---------- Excerpted data
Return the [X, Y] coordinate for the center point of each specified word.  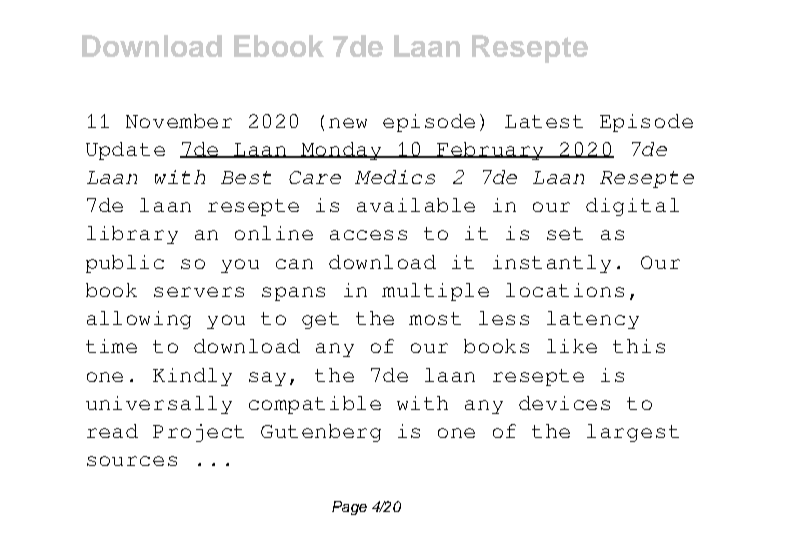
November [179, 121]
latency [593, 320]
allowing [139, 320]
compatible [315, 405]
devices [564, 403]
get [320, 320]
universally [159, 405]
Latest [544, 121]
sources [132, 461]
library [132, 235]
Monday [342, 151]
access [368, 235]
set [565, 233]
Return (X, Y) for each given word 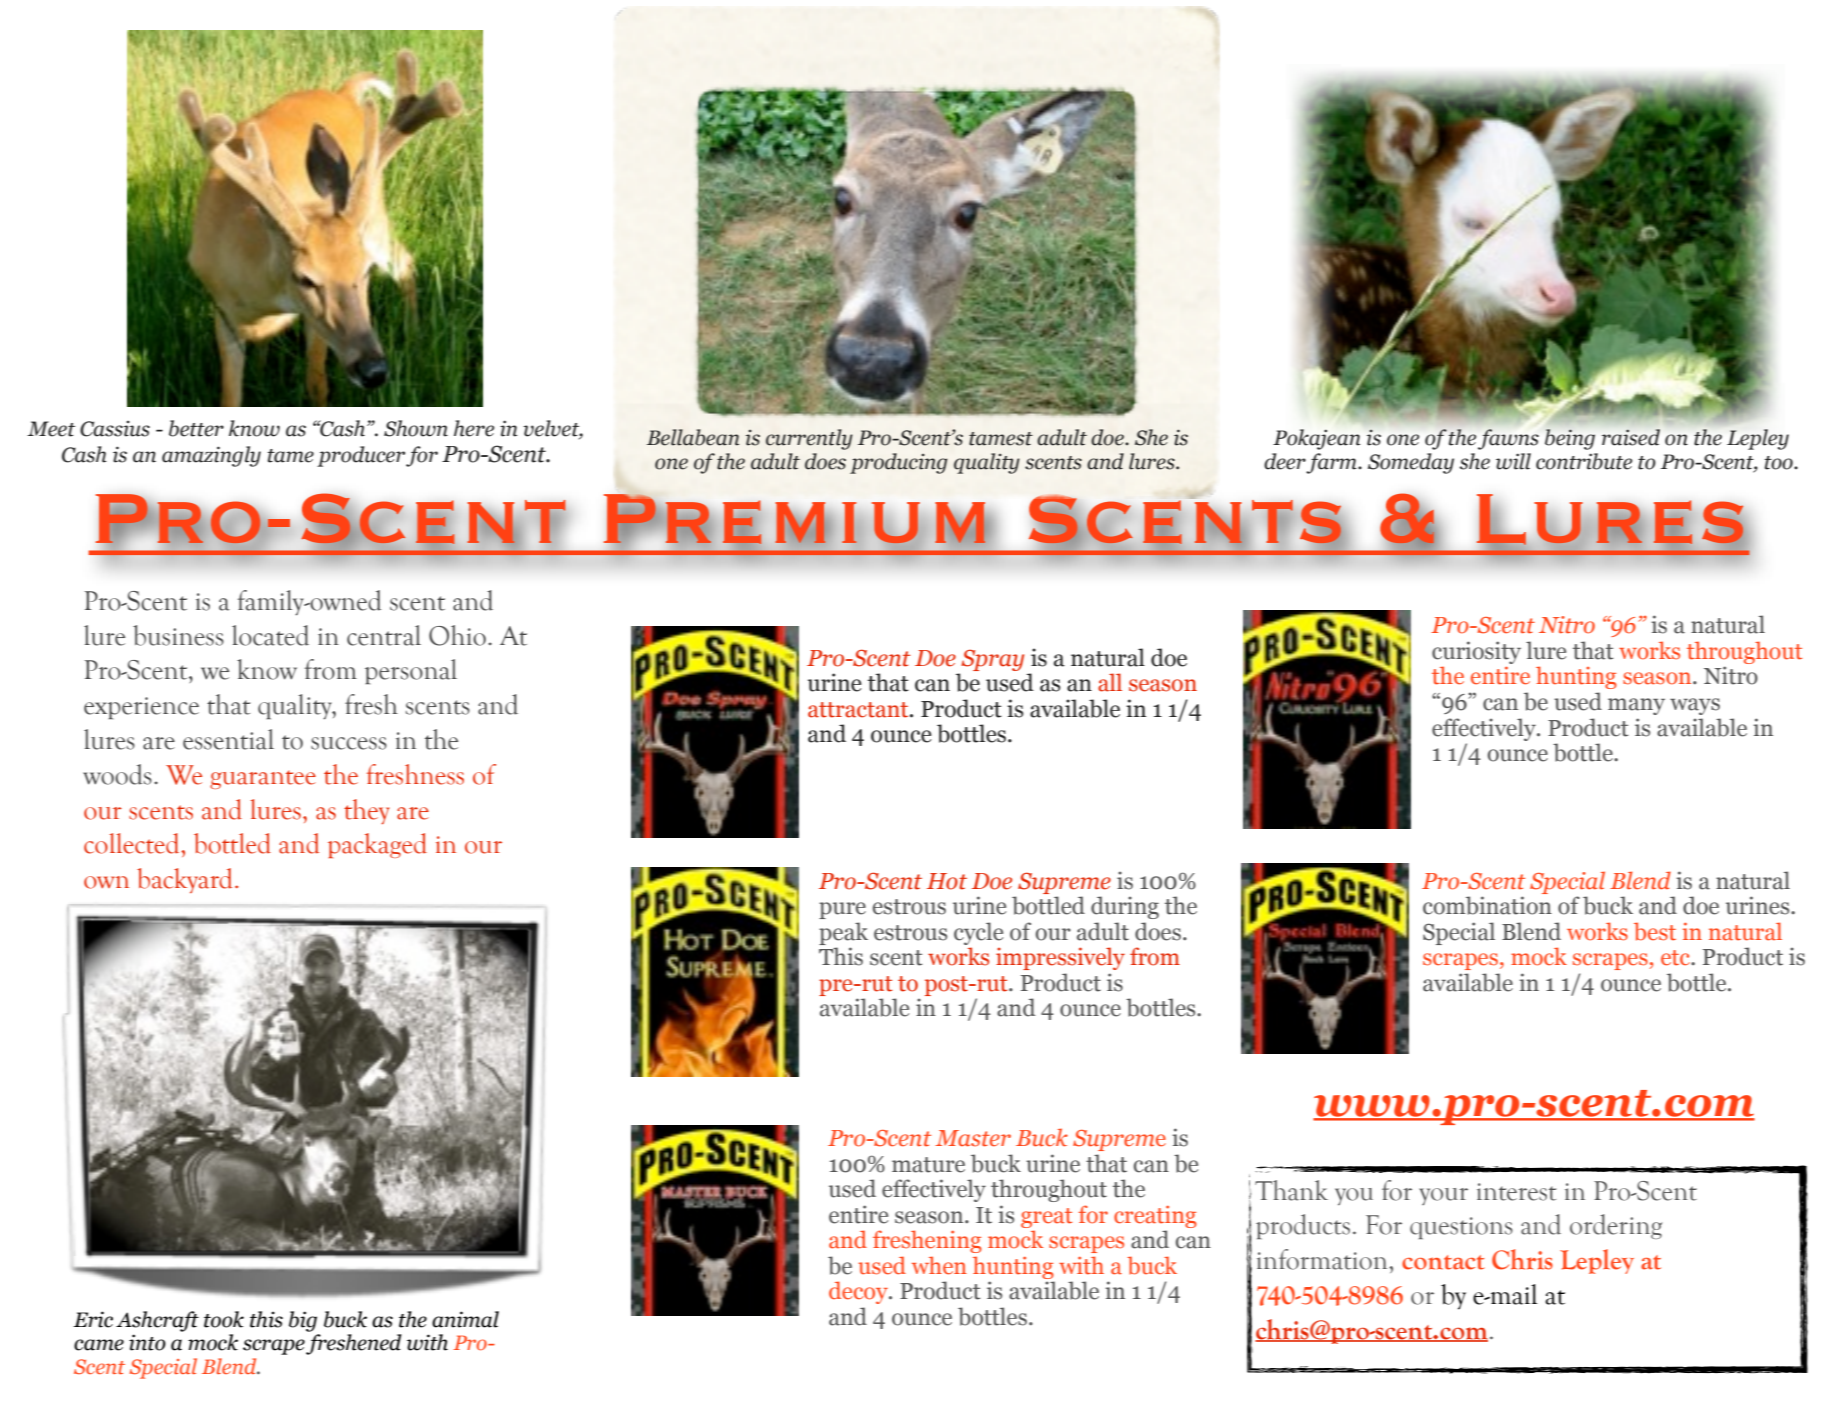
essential (228, 739)
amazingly (211, 456)
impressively (1060, 958)
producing (899, 463)
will (1513, 461)
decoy (859, 1292)
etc (1677, 958)
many (1636, 706)
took (224, 1319)
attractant (859, 710)
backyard (184, 880)
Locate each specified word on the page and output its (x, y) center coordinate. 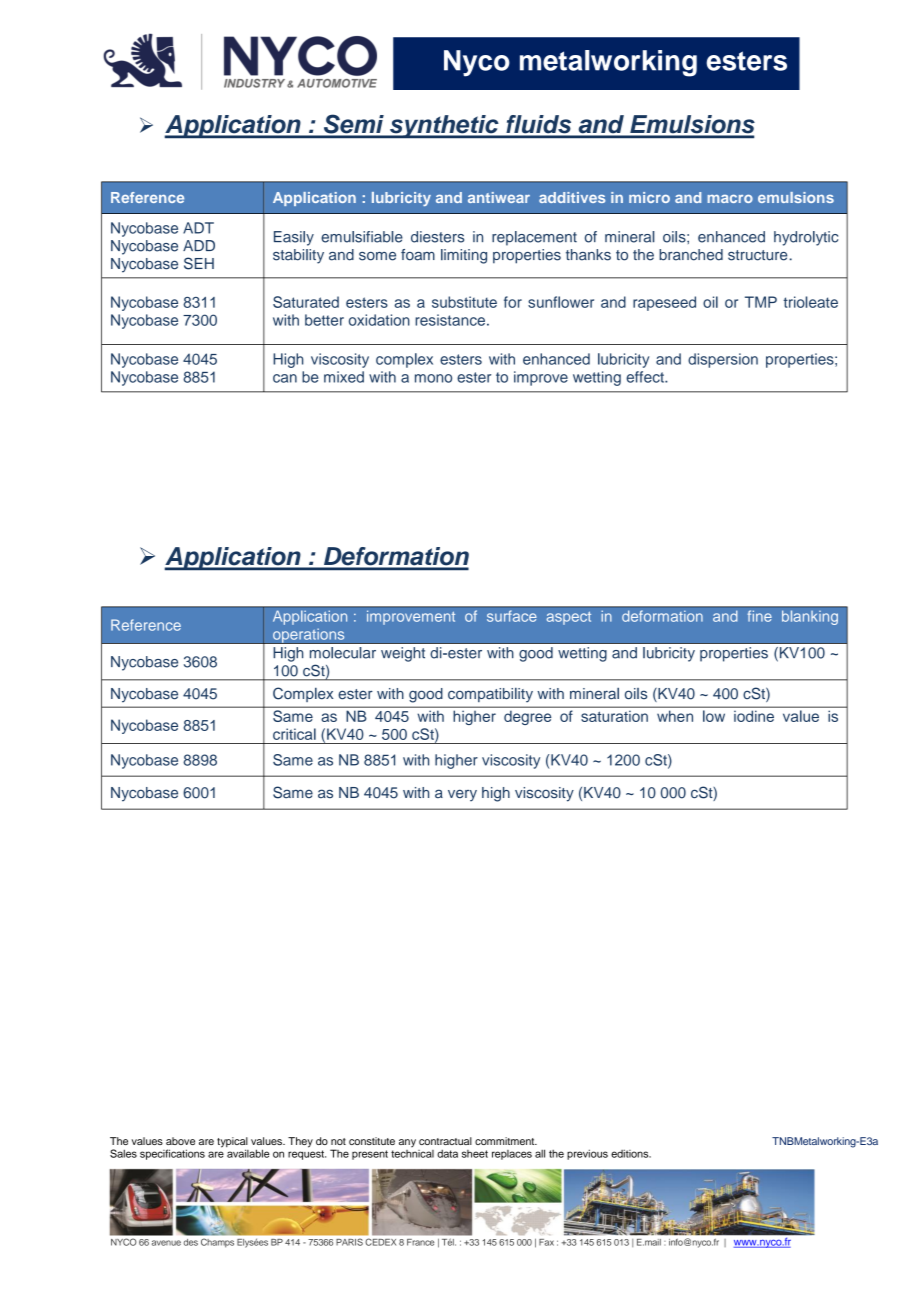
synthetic (444, 127)
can (285, 378)
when (675, 716)
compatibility (490, 695)
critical (294, 734)
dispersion (723, 360)
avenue (166, 1243)
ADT (198, 228)
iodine (754, 716)
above (180, 1141)
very (462, 795)
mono (433, 378)
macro (730, 199)
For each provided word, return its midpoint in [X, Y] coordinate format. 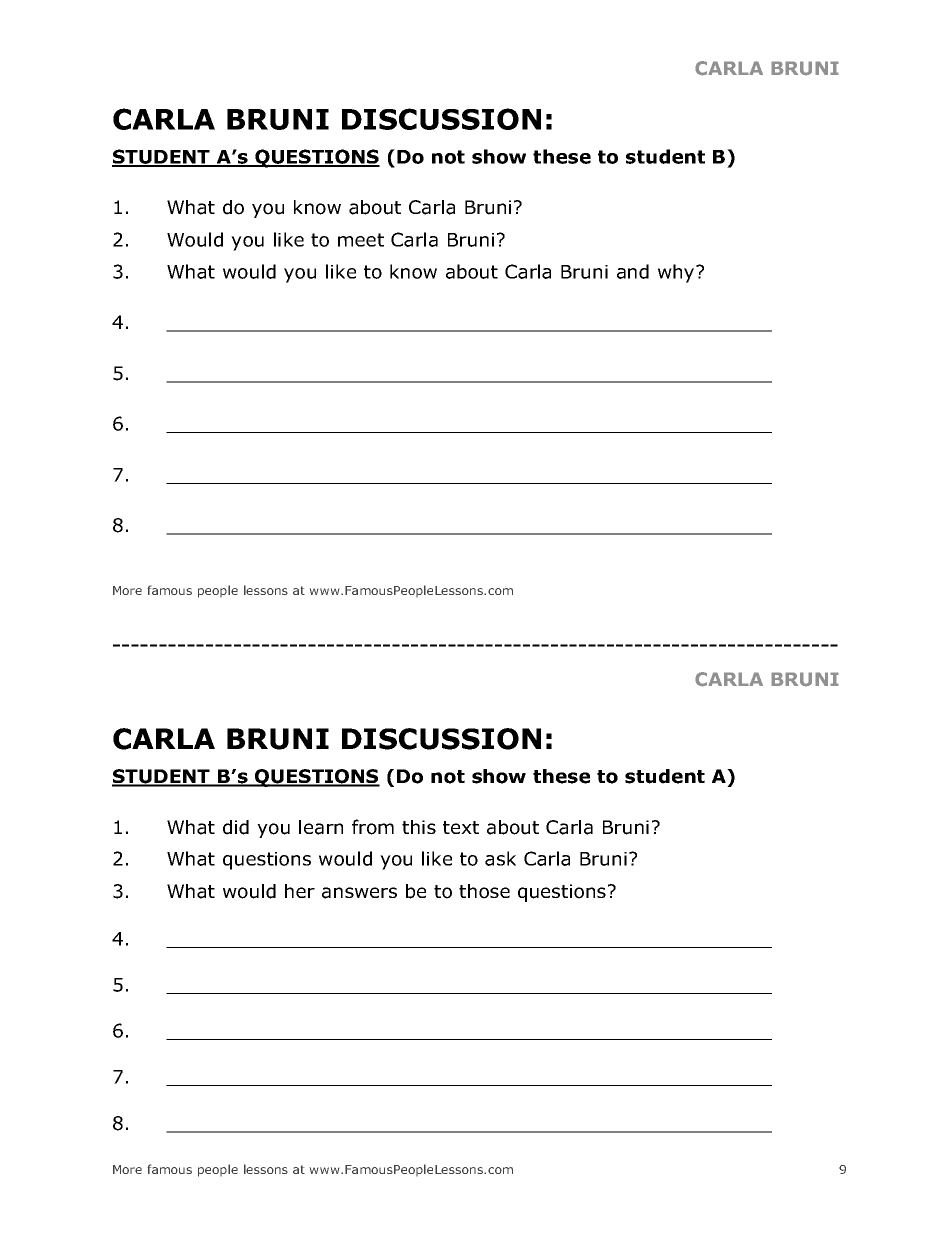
--------------------
Copy out the listing word for word, beginning with the line containing "mono (433, 378)" and continuing through the end of the listing. Leave out the pictures.

**Result of the exercise:**
mono (433, 378)
macro (730, 199)
For each provided word, return its midpoint in [X, Y] coordinate format. 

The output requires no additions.